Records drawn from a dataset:
◇ ◇ ◇
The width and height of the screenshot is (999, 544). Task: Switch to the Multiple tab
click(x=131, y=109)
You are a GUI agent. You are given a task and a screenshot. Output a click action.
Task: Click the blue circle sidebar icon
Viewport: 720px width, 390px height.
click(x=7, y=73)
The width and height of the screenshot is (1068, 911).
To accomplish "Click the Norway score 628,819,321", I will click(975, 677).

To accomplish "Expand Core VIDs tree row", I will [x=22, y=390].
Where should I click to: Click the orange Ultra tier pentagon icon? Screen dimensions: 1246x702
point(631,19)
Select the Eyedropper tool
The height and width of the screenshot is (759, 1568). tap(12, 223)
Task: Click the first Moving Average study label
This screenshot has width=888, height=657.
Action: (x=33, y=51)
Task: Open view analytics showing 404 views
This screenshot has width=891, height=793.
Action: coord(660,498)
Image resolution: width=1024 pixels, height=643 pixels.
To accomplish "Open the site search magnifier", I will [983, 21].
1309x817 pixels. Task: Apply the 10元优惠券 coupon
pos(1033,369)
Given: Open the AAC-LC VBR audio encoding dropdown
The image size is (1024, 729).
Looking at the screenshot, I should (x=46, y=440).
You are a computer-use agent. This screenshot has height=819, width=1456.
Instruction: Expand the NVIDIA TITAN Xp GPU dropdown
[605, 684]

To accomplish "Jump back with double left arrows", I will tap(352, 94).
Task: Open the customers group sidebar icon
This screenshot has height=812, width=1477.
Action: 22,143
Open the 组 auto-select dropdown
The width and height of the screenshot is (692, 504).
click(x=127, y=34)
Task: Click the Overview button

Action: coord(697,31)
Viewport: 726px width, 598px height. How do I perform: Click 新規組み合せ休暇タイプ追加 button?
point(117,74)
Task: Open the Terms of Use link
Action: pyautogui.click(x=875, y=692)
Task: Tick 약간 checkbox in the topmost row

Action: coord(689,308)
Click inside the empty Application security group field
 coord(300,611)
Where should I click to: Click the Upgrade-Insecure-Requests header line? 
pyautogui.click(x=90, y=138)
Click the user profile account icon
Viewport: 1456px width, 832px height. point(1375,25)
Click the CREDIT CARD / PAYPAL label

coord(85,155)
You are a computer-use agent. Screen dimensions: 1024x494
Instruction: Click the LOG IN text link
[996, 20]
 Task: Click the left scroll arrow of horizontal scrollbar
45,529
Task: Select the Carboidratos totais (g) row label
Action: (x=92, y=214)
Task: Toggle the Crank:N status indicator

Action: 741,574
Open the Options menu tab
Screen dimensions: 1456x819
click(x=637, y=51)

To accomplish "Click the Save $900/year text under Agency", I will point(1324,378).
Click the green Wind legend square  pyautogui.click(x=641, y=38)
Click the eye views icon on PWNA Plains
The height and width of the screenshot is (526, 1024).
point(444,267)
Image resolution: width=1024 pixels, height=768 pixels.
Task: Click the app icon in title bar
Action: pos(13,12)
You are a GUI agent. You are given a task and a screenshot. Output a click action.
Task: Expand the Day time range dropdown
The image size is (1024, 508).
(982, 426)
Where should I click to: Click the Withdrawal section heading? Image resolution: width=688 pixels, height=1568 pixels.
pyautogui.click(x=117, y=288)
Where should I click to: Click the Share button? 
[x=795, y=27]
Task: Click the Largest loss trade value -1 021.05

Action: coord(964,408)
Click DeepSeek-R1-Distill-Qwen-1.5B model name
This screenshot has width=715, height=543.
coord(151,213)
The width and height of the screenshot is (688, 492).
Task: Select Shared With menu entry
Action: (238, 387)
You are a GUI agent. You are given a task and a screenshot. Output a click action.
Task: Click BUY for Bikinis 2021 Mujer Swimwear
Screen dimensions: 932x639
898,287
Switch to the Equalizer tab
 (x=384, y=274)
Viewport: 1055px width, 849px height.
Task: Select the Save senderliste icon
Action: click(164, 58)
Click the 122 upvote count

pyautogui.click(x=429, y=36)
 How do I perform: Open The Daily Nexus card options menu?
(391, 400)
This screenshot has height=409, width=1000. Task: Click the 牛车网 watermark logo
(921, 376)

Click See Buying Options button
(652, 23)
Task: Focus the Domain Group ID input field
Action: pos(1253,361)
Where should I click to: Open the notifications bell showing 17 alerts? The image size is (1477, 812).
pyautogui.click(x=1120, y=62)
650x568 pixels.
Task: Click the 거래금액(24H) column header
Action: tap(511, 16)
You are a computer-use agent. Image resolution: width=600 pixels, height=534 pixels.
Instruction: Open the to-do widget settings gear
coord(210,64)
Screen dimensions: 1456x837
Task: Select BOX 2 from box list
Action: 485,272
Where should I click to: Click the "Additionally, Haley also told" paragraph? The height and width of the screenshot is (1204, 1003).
◇ ◇ ◇
DIRECTIONS FOR THIS TASK:
Each entry above has to be duplicated exactly as it stands.

EXERCISE RESPONSE:
The width and height of the screenshot is (999, 544). Task: Switch to the Multiple tab
click(x=131, y=109)
You are a GUI agent. You are given a task and a screenshot. Output a click action.
Task: Click the blue circle sidebar icon
Viewport: 720px width, 390px height.
click(x=7, y=73)
The width and height of the screenshot is (1068, 911).
To accomplish "Click the Norway score 628,819,321", I will click(975, 677).

To accomplish "Expand Core VIDs tree row", I will [x=22, y=390].
Where should I click to: Click the orange Ultra tier pentagon icon? Screen dimensions: 1246x702
point(631,19)
Select the Eyedropper tool
The height and width of the screenshot is (759, 1568). tap(12, 223)
Task: Click the first Moving Average study label
This screenshot has width=888, height=657.
Action: (x=33, y=51)
Task: Open view analytics showing 404 views
This screenshot has width=891, height=793.
Action: coord(660,498)
Image resolution: width=1024 pixels, height=643 pixels.
To accomplish "Open the site search magnifier", I will [983, 21].
1309x817 pixels. Task: Apply the 10元优惠券 coupon
pos(1033,369)
Given: Open the AAC-LC VBR audio encoding dropdown
The image size is (1024, 729).
Looking at the screenshot, I should (x=46, y=440).
You are a computer-use agent. This screenshot has height=819, width=1456.
Instruction: Expand the NVIDIA TITAN Xp GPU dropdown
[605, 684]

To accomplish "Jump back with double left arrows", I will tap(352, 94).
Task: Open the customers group sidebar icon
This screenshot has height=812, width=1477.
Action: 22,143
Open the 组 auto-select dropdown
The width and height of the screenshot is (692, 504).
click(x=127, y=34)
Task: Click the Overview button

Action: coord(697,31)
Viewport: 726px width, 598px height. How do I perform: Click 新規組み合せ休暇タイプ追加 button?
point(117,74)
Task: Open the Terms of Use link
Action: pyautogui.click(x=875, y=692)
Task: Tick 약간 checkbox in the topmost row

Action: coord(689,308)
Click inside the empty Application security group field
 coord(300,611)
Where should I click to: Click the Upgrade-Insecure-Requests header line? 
pyautogui.click(x=90, y=138)
Click the user profile account icon
Viewport: 1456px width, 832px height. point(1375,25)
Click the CREDIT CARD / PAYPAL label

coord(85,155)
You are a computer-use agent. Screen dimensions: 1024x494
Instruction: Click the LOG IN text link
[996, 20]
 Task: Click the left scroll arrow of horizontal scrollbar
45,529
Task: Select the Carboidratos totais (g) row label
Action: (x=92, y=214)
Task: Toggle the Crank:N status indicator

Action: 741,574
Open the Options menu tab
Screen dimensions: 1456x819
click(x=637, y=51)

To accomplish "Click the Save $900/year text under Agency", I will point(1324,378).
Click the green Wind legend square  pyautogui.click(x=641, y=38)
Click the eye views icon on PWNA Plains
The height and width of the screenshot is (526, 1024).
point(444,267)
Image resolution: width=1024 pixels, height=768 pixels.
Task: Click the app icon in title bar
Action: pos(13,12)
You are a GUI agent. You are given a task and a screenshot. Output a click action.
Task: Expand the Day time range dropdown
The image size is (1024, 508).
(982, 426)
Where should I click to: Click the Withdrawal section heading? Image resolution: width=688 pixels, height=1568 pixels.
pyautogui.click(x=117, y=288)
Where should I click to: Click the Share button? 
[x=795, y=27]
Task: Click the Largest loss trade value -1 021.05

Action: coord(964,408)
Click DeepSeek-R1-Distill-Qwen-1.5B model name
This screenshot has width=715, height=543.
coord(151,213)
The width and height of the screenshot is (688, 492).
Task: Select Shared With menu entry
Action: (238, 387)
You are a GUI agent. You are given a task and a screenshot. Output a click action.
Task: Click BUY for Bikinis 2021 Mujer Swimwear
Screen dimensions: 932x639
898,287
Switch to the Equalizer tab
 (x=384, y=274)
Viewport: 1055px width, 849px height.
Task: Select the Save senderliste icon
Action: click(164, 58)
Click the 122 upvote count

pyautogui.click(x=429, y=36)
 How do I perform: Open The Daily Nexus card options menu?
(391, 400)
This screenshot has height=409, width=1000. Task: Click the 牛车网 watermark logo
(921, 376)

Click See Buying Options button
(652, 23)
Task: Focus the Domain Group ID input field
Action: pos(1253,361)
Where should I click to: Open the notifications bell showing 17 alerts? The image size is (1477, 812).
pyautogui.click(x=1120, y=62)
650x568 pixels.
Task: Click the 거래금액(24H) column header
Action: tap(511, 16)
You are a computer-use agent. Image resolution: width=600 pixels, height=534 pixels.
Instruction: Open the to-do widget settings gear
coord(210,64)
Screen dimensions: 1456x837
Task: Select BOX 2 from box list
Action: 485,272
Where should I click to: Click the "Additionally, Haley also told" paragraph? The height and width of the screenshot is (1204, 1003).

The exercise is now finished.